Instead of rewiring the remote control, you can replicate the remote's RF signals using a transmitter that uses the same frequency as your sockets (these particular units use 433.94 MHz). This will depend on the particular sockets and sometimes your location – some countries prohibit the use of certain frequencies – as you may require certification before making your own transmissions:
The signals sent by the RF remote control can be recreated using 433Utils created by
http://ninjablocks.com. The 433Utils uses WiringPi and is written in C++, allowing high speed capture and replication of the RF signals.
Obtain the code using the following command:
cd ~ wget https://github.com/ninjablocks/433Utils/archive/master.zip unzip master.zip
Next, we need to wire up our RF transmitter (so we can control the switches) and RF receiver (so we can determine the control codes) to the Raspberry Pi.
The transmitter (the smaller square module) has three pins, which are power (VCC), ground (GND), and data out (DATA). The voltage supplied on the power pin will govern the transmission range (we will use a 5V supply from Raspberry Pi, but you could replace this with 12V, as long as you ensure you connect the ground pin to both your 12V supply and Raspberry Pi).
Although the receiver has four pins, there is a power pin (VCC), ground pin (GND), and two data out pins (DATA), which are wired together, so we only need to connect three wires to Raspberry Pi:
|
RF Tx |
RPi GPIO pin |
RF Rx |
RPi GPIO pin |
|
VCC (5V) |
2 |
VCC (3V3) |
1 |
|
Data out |
11 |
Data in |
13 |
|
GND |
6 |
GND |
9 |
Before we use the programs within the RPi_Utils, we will make a few adjustments to ensure our RX and TX pins are set correctly.
Locate codesend.cpp in 433Utils-master/RPi_utils/ to make the required changes:
cd ~/433Utils-master/RPi_utils nano codesend.cpp -c
Change int PIN = 0; (located at around line 24) to int PIN = 11; (RPi physical
pin number).
Change wiringPi to use physical pin numbering (located around line 27) by replacing wiringPiSetup() with wiringPiSetupPhy().
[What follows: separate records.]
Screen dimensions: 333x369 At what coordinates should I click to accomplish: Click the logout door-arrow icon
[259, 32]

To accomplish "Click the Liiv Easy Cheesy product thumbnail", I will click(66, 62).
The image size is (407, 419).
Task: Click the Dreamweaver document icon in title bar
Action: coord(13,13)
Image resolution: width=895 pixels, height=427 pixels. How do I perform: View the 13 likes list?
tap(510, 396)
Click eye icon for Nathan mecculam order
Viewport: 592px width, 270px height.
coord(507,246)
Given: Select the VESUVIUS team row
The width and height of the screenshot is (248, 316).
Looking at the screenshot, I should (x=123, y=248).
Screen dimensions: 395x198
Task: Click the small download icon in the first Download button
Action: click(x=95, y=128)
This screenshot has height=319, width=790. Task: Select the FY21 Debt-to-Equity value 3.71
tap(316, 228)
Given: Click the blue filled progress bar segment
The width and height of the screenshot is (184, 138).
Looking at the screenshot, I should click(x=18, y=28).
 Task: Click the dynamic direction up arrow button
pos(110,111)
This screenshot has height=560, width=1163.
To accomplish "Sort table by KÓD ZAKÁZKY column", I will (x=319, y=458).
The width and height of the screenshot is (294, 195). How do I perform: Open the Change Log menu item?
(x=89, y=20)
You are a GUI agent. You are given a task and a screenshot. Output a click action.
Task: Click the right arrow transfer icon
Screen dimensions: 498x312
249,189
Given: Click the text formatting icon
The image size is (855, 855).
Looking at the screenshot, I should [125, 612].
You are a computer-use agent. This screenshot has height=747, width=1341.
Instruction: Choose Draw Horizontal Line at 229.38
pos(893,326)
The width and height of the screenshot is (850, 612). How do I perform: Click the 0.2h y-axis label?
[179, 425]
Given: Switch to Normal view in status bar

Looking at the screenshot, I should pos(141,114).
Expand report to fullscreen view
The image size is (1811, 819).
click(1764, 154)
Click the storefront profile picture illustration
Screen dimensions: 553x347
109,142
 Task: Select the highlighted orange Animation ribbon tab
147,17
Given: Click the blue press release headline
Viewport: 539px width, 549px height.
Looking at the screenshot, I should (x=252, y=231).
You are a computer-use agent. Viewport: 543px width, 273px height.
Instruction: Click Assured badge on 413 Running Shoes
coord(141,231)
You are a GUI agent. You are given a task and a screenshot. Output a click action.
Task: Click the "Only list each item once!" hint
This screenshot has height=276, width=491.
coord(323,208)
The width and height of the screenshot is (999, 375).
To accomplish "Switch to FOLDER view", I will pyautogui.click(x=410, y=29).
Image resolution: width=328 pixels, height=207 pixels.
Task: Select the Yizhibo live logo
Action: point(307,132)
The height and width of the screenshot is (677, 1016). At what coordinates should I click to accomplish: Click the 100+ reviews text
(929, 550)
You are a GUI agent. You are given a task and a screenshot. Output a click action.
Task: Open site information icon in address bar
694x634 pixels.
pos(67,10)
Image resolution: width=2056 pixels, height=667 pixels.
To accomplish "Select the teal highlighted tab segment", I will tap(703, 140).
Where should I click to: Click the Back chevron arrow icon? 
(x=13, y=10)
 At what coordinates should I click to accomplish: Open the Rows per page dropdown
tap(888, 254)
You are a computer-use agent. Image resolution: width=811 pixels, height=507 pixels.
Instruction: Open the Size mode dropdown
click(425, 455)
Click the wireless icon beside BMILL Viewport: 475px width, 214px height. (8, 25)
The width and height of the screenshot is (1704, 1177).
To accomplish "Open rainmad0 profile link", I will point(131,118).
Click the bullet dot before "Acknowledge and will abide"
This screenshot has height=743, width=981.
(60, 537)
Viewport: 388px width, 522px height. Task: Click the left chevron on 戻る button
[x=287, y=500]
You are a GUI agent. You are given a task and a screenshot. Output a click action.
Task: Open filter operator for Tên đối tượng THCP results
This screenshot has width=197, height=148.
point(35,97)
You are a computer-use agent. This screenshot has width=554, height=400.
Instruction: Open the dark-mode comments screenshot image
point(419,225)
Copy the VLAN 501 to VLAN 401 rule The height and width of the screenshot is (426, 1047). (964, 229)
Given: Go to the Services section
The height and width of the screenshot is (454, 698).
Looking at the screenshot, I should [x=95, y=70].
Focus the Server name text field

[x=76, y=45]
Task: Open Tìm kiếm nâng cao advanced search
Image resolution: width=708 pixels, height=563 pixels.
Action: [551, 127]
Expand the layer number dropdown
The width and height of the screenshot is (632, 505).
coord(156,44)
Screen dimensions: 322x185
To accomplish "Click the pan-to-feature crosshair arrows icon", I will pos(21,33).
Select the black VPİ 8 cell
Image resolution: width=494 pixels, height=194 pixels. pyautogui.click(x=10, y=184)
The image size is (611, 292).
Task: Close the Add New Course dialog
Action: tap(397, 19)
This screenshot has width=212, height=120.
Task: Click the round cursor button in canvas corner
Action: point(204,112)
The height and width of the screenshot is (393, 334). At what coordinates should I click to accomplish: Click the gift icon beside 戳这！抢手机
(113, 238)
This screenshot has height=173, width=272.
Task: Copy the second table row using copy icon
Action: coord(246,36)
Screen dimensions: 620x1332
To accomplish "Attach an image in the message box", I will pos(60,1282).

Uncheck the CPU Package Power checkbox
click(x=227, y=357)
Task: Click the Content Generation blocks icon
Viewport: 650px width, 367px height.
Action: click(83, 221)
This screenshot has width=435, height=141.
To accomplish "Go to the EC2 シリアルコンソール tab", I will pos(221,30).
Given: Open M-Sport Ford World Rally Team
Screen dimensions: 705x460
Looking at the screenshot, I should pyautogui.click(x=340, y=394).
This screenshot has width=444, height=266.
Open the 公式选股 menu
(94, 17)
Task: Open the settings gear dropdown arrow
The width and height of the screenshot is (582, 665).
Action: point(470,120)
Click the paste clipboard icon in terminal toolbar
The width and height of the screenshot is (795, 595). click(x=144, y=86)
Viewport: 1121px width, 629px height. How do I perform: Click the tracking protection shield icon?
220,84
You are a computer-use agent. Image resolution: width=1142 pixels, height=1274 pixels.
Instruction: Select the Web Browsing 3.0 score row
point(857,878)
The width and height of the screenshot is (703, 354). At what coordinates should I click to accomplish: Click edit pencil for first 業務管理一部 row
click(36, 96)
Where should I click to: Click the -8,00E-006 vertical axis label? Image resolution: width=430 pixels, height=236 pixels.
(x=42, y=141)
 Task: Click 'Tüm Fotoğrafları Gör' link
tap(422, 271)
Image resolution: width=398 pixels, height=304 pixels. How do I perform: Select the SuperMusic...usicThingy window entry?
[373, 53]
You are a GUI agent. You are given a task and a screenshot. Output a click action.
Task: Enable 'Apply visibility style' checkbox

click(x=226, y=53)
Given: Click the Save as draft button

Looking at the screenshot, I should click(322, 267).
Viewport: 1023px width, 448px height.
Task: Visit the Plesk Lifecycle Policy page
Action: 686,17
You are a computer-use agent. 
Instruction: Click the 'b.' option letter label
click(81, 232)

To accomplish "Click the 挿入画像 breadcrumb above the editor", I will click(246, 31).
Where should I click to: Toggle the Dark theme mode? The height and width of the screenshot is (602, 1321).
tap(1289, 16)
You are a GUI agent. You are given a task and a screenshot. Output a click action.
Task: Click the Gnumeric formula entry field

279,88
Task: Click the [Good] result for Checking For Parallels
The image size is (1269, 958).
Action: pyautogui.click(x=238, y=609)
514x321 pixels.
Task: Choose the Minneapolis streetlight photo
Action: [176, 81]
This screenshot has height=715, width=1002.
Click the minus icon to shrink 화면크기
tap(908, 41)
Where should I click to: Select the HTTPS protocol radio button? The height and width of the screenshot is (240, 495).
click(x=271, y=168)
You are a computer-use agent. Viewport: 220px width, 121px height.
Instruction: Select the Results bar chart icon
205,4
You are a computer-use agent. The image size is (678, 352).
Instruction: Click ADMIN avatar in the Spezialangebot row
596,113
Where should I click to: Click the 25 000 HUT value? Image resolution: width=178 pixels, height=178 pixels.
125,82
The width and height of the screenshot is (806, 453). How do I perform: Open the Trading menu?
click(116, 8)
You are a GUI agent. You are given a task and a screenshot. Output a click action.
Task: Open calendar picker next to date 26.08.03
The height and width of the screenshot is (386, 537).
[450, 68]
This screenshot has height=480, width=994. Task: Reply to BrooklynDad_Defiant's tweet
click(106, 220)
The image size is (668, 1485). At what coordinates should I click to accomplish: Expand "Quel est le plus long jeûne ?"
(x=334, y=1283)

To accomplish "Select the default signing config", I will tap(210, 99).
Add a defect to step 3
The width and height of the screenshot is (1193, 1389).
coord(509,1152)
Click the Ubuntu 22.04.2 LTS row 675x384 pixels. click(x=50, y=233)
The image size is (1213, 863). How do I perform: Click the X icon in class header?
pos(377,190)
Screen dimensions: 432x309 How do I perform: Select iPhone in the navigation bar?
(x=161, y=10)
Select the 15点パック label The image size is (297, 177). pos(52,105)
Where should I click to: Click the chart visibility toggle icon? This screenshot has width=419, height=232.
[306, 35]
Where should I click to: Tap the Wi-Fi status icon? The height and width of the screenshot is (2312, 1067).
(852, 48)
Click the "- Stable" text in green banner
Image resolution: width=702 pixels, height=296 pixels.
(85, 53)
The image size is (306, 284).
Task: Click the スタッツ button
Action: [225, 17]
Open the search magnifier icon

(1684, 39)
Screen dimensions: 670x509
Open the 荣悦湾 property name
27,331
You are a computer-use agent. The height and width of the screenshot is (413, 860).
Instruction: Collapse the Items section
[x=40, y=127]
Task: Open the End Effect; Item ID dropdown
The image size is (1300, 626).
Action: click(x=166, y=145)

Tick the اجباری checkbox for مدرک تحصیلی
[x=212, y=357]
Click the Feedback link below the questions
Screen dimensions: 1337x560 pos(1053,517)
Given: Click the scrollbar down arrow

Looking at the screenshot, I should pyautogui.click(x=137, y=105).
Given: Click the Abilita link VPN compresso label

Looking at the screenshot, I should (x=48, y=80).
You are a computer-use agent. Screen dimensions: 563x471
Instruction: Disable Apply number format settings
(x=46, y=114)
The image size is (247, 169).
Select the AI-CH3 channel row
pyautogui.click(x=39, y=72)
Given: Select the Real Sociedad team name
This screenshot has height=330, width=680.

Otherwise, the default is wiringPi GPIO numbers; for more details, see http://wiringpi.com/reference/setup/. Find the following line:
if (wiringPiSetup () == -1) return 1;
Change it to this:
if (wiringPiSetupPhys () == -1) return 1;
Save and exit nano using Ctrl + X, Y.
Make similar adjustments to RFSniffer.cpp:
nano RFSniffer.cpp -c
Find the following line (located at around line 25):
int PIN = 2;
Change it to this:
int PIN = 13; //RPi physical pin number
Find the following line (located at around line 27):
if(wiringPiSetup() == -1) {
Change it to this:
if(wiringPiSetupPhys() == -1) {
Save and exit nano using Ctrl + X, Y.
Build the code using the following command:
make all
This should build without errors, as shown here:
g++ -c -o codesend.o codesend.cpp g++ RCSwitch.o codesend.o -o codesend -lwiringPi g++ -c -o RFSniffer.o RFSniffer.cpp g++ RCSwitch.o RFSniffer.o -o RFSniffer -lwiringPi
Now that we have our RF modules connected to Raspberry Pi and our code ready, we can capture the control signals from our remote. Run the following command and take note of the reported output:
sudo ./RFSniffer
Get the output by switching button 1 OFF with the remote set to channel A (note that we may pick up some random noise):
Received 1381716 Received 1381716 Received 1381716 Received 1381717 Received 1398103
We can now send out the signals using the sendcode command to switch the sockets OFF (1381716) and ON (1381719):
sendcode 1381716 sendcode 1381719
You could even set up Raspberry Pi to use the receiver module to detect signals from the remote (on an unused channel) and to act upon them to start processes, control other hardware, or perhaps trigger a software shutdown/reboot.